J’ouvre les yeux et, de nouveau : des étals, sur les étals, des crochets, sur les crochets, des grappes de chapelets écarlates, blancs et noirs. Mais je ne fais pas confiance à mon œil : puisqu’il ment à propos des étoiles en me les présentant comme des émeraudes minuscules, il ment aussi pour le reste.
Il m’arrive de pousser un peu plus loin : marchant sur des planches pourries, j’avance au milieu de milliers de mondes que des hommes vendent à d’autres hommes pour cinq ou six kopecks, je pénètre sous l’ogive d’une porte cochère, sous des croix. Là, dans une brume d’encens gris-bleu, devant des icônes noires et des cierges jaunes, se tiennent des femmes du peuple – des paysannes – et, entre leurs doigts crevassés d’un gris terreux, on voit ces mêmes orbites dociles qui se sont laissé attacher ; dans les orbites, qu’un ongle crasseux fait glisser, des mondes impuissants : ternes, pétrifiés, resserrés en points minuscules.
1921
La rime et la raison
I
Le poète ne comprenait pas la « raison ». La « raison » rejetait le poète. Rejeté, il posa sa tête sur ses mains, ses coudes sur la table, la « raison » entre les coudes.
«… Je vous écris pour la dernière fois. Vous avez beau être poète, de toute manière vous n’y comprendrez rien, raison pour laquelle je vous rends votre bague et votre parole. Votre (“votre” est barré) M. »
À côté de la lettre, sur la table, lui piquant les yeux, le serpent jaune d’une bague. La « raison », tracée en lettres pointues bien serrées n’acceptait ni la bague, ni les rimes du poète. Quant au poète, il ne comprenait pas la « raison ».
Il ferma les yeux : plus rien. Il les rouvrit : de nouveau, ça. D’un geste douloureux, il poussa « la raison » dans l’enveloppe. La cacha sous un livre. Ouvrit la fenêtre en grand. Une nuit blanchâtre. Des fenêtres noires et jaunes juste en face de ses yeux. Les lumières rondes des réverbères s’alignaient telles des perles sur le fil d’un chapelet. La nuit était avare de sons : de temps en temps, un grincement de roues sur le pavé. Disparues. Un bruit de pas pressés. Éloignés.

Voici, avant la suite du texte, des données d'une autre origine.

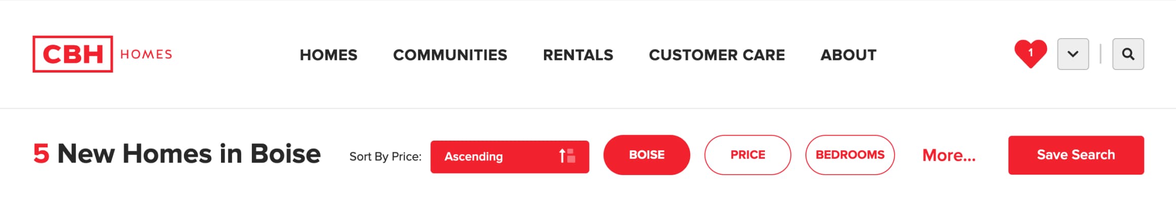The image size is (1176, 200).
Task: Click the New Homes in Boise heading
Action: coord(189,154)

Tout était silencieux, mais le poète dressait l’oreille, aux aguets. De partout, de plus loin que loin comme de plus près que près, un très léger bruissement lui parvenait. Au bout d’un moment, une oreille attentive discernait dans cette rumeur apparemment monotone quoique bien distincte, des grincements d’acier et le chuintement rêche de pointes frottant contre une surface glissante. Le poète savait : c’était le bruit de myriades de plumes et de millions de mines de crayons qui furetaient sur des feuilles de papier : sur toute la terre, du plus loin comme du plus près, derrière les vitres et les murs épais, dans la pénombre et devant des lampes jaunes ou des bougies, on écrivait, on écrivait, on écrivait. Le poète prêtait l’oreille aux ténèbres derrière la fenêtre craignant de chasser par la force de son souffle le frôlement des lignes sur le point d’éclore. Il savait qu’elles se faisaient entendre chaque fois juste avant que… Voilà. Ses doigts serrèrent convulsivement le porte-plume.
Gorgée d’encre, la plume planta furieusement son bec fendu dans le cahier. Sur le cahier, une dédicace : « Sonnets au printemps ».
Il apparut :
Le soleil dont les rais ont
La plume avançait convulsivement sur la ligne, suivie par l’œil qui sautillait de lettre en lettre sans arriver à la rattraper. La plume avait déjà sauté un alinéa tandis que l’œil, lui, était encore en train de mettre bout à bout : « les rais ont ». Le « rais » s’était collé au « ont » et s’était rapproché de « les » : « les raisons ».
La plume lui tomba de la main et, à la place de la rime pressentie, un pâté coula à la fin de la deuxième ligne.
Fadaises, marmonna le poète et il reprit sa plume. Mais il avait beau écouter la nuit, il n’entendait plus le mystérieux chuintement battre dans les rythmes et les rimes.
Un air froid et humide lui collait obstinément au visage. Le poète referma la fenêtre. Il se déshabilla. Fit claquer l’interrupteur.
Dormir.
2
La « raison » se trouvait dans la poche gauche de son manteau. Les yeux du poète étaient remplis jusqu’à l’iris de rayons – reflets – nimbes. Il ne pensait plus à la lettre.
Or, comme il avait collé sa poitrine au tronc d’un pin, les lettres pointues de la « raison », serrées au corps par l’écorce de l’arbre, égratignèrent soudain douloureusement sa peau en s’y imprimant à travers l’enveloppe et une double épaisseur de vêtements.
— Fadaises. C’est une illusion.
Le poète se trouvait dans une clairière. Autour de lui, les miroirs des flaques. Des souches moussues couvertes de taches d’humidité. Le poète avait un peu honte, il portait un manteau usé tout décoloré, des bottes élimées trouées. La forêt, elle, était parée de belles herbes lavées par la pluie, les branches de bourgeons, de boutons et d’épines d’un vert éclatant, fraîchement vernis.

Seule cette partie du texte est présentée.